Chromeless 1.0 will be a well documented and tested platform that lets you build production quality desktop applications with web technologies. A skilled web developer can understand how it works in five minutes, and could be building their own application in about five more.
The Details
While the above statement is a pretty vision, there is no shortage of details to be worked out and priorities to be set. Let's run through the various areas where there is work to be done:
Testing
At present there are several high level tests, but a low level unit testing framework is missing. By 1.0 we should have unit tests for nearly every exposed API which may be reasonably tested.
Documentation
A lot of time has been spent on the Chromeless documentation system (heck, we've written yet another documentation extractor just for it). This system in its present state is a fine foundation for quality documentation, but what's missing at this point is refined content for all exposed core APIs, as well as overview and architecture documentation.
API Review
Given the history of the project (a fork of addon-sdk that was in a heavy experimentation mode for a while), there are far too many modules that have stubbed functions or just don't make any sense in Chromeless.
Testing, documentation, and API review are complementary activities that can all occur in lockstep in one great romp through the modules of Chromeless today.
Distributed Development
The tone of the previous tasks might lead you to think that feature explorations are dead for now in Chromeless. But no. I think attempting to freeze feature development is dumb given the inspiring community activity at the moment. Instead of trying to lock down development in some way, I believe we must instead rapidly grow core features that enable distributed development.
This means two things: First, we must be very careful about
functionality that becomes part of the Chromeless standard library:
that which resides in
modules/
.
So how do we determine what modules are part of Chromeless proper? I
propose:
Modules distributed with Chromeless must have utility to a significant number of applications, or must be impossible to implement effectively outside of Chromeless, or must be required by modules for which one of the previous is true.

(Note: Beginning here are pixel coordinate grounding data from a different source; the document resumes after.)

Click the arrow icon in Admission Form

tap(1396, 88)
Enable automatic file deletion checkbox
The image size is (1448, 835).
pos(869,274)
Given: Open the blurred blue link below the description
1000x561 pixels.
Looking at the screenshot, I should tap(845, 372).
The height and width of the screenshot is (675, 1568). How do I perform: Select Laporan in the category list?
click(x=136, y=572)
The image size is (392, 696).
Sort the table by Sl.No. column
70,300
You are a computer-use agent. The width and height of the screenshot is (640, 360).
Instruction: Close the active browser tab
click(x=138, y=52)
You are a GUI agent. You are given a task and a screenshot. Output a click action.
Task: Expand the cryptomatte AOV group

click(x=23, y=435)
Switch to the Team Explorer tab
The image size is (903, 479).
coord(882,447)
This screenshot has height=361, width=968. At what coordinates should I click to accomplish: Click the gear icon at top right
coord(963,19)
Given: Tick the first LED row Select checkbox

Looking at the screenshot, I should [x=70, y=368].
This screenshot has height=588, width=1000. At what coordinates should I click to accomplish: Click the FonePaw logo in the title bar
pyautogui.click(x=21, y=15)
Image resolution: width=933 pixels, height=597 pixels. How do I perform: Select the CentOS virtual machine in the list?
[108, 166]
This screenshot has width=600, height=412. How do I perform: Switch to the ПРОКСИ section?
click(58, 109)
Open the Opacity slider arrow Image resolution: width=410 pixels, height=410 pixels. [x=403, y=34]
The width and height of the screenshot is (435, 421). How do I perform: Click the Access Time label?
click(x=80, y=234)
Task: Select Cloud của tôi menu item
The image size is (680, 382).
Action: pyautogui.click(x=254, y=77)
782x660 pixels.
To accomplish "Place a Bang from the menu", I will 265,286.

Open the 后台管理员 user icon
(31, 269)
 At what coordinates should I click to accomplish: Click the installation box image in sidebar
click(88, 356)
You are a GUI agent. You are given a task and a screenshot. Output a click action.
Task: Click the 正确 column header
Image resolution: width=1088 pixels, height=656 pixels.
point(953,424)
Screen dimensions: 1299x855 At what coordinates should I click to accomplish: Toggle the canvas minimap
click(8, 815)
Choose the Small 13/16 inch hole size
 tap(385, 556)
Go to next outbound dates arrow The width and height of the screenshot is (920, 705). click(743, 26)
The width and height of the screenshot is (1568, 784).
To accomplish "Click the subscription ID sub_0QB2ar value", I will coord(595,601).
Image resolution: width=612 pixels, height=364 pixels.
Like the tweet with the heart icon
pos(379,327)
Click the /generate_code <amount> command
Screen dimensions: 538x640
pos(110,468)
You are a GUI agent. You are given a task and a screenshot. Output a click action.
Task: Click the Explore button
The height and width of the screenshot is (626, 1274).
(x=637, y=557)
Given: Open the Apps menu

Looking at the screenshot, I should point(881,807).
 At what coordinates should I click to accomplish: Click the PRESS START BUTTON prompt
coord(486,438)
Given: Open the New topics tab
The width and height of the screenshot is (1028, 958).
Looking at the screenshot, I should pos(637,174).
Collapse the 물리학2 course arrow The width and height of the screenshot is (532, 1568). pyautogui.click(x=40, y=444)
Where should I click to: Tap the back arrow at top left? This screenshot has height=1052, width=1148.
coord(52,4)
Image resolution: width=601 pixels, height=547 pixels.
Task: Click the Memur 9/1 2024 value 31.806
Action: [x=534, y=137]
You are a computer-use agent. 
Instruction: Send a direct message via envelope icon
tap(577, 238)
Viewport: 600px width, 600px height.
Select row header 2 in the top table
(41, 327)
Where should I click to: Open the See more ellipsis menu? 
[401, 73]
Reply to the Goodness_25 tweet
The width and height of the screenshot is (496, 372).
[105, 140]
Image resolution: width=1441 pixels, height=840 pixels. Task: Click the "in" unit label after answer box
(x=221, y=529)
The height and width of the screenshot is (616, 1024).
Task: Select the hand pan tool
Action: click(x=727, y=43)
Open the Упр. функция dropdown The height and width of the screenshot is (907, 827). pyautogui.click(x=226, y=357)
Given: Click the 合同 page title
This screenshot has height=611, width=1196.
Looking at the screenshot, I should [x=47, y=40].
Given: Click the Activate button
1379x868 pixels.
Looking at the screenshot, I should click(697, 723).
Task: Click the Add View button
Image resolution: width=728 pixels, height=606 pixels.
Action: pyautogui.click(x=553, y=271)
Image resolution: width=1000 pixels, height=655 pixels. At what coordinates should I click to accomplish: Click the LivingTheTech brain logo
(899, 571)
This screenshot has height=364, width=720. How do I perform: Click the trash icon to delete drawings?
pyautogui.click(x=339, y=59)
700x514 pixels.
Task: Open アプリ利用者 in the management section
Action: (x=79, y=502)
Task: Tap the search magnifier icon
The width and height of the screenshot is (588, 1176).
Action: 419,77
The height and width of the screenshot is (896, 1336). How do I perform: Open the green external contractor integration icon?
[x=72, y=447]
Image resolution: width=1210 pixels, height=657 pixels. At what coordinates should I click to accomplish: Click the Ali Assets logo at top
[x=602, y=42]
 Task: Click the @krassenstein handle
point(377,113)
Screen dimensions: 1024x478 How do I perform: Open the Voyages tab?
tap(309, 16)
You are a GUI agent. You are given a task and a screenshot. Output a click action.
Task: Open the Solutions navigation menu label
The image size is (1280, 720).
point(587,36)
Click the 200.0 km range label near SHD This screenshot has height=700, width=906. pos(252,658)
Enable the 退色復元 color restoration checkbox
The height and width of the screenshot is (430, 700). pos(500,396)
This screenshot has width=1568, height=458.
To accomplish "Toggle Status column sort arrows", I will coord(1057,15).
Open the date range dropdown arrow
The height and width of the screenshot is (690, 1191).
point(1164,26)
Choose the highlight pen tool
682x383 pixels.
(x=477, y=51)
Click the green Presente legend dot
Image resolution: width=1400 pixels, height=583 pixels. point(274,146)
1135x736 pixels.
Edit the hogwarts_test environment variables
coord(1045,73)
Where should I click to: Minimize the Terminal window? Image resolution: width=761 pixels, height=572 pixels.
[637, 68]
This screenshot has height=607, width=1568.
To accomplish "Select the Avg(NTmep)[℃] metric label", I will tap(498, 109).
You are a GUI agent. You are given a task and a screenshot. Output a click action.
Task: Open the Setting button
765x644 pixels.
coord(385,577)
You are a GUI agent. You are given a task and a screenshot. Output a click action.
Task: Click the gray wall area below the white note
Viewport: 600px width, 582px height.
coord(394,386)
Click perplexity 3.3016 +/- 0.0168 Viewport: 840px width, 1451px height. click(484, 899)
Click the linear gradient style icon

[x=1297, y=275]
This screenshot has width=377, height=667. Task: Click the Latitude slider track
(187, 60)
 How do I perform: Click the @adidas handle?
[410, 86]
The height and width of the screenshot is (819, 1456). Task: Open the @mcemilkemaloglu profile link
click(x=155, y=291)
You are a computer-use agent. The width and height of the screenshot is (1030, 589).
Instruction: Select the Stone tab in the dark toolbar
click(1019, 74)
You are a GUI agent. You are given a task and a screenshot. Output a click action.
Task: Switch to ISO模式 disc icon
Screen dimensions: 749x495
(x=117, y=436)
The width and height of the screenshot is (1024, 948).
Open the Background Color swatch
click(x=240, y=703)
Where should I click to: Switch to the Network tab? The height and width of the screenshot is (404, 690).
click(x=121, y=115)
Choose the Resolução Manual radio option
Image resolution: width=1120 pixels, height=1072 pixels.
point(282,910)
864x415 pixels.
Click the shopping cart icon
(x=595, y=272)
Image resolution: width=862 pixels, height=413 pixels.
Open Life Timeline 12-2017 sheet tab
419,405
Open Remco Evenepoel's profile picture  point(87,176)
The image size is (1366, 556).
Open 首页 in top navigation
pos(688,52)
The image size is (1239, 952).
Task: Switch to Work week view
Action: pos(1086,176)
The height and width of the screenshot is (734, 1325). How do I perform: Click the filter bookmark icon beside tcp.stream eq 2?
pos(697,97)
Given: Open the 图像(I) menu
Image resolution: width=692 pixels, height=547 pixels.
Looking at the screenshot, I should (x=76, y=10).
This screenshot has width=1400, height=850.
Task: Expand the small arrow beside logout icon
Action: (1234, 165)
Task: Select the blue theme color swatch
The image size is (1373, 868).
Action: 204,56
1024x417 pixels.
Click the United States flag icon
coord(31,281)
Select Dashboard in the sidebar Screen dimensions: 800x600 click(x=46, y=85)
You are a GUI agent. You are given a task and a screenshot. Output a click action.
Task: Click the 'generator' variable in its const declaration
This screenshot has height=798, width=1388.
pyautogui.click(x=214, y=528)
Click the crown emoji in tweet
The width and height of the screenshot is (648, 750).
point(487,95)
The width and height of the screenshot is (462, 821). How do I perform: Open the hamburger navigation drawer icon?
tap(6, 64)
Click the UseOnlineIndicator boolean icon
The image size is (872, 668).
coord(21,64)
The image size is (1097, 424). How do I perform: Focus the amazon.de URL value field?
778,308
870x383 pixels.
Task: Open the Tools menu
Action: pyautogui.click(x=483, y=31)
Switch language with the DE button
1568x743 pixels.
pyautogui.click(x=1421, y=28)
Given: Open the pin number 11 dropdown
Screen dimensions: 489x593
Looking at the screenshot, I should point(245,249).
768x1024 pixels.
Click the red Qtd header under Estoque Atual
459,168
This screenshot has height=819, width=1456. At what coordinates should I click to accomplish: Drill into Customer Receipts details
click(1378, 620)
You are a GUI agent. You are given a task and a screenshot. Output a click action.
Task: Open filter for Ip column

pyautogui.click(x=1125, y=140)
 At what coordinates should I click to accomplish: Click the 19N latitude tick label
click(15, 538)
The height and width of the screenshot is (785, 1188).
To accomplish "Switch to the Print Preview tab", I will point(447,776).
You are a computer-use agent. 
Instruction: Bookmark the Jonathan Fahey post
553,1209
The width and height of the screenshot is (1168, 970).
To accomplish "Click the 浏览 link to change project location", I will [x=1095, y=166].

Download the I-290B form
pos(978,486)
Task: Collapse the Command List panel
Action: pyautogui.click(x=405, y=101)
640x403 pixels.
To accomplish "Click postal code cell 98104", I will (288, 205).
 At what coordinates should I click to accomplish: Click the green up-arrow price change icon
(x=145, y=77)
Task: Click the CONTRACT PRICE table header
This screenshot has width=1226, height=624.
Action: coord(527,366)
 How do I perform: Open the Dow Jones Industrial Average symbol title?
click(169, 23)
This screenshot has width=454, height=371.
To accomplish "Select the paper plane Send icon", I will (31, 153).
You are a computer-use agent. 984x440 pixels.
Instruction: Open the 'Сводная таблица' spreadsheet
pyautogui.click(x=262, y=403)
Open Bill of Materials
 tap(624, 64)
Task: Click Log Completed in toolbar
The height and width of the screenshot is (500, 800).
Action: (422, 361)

Second, I'm proposing that the minimum viable product include basic
mechanisms to make it possible to discover and include 3rd party
modules in your apps, while simultaneously paring down the set of
modules exposed by the core platform. I personally think that git
sub-modules and
module_dirs get us most
of the way there in terms of inclusion. As far as discovery goes,
perhaps it's as simple as a wiki page for the purposes of 1.0?
(though a system which resembles npm
is an
interesting thing to dream about for future releases).
Web Content Embedding
The initial focus of Chromeless was to make it possible for developers to prototype web browsers with web technologies. A fallout of that focus was considering the ability to safely sandbox web content inside souped up iframes a first class feature. Given that we've already committed to this feature, that some of the most interesting products of the community rely on it, and that nowadays most desktop apps need the feature anyway: web content embedding must be secure and stable in Chromeless 1.0.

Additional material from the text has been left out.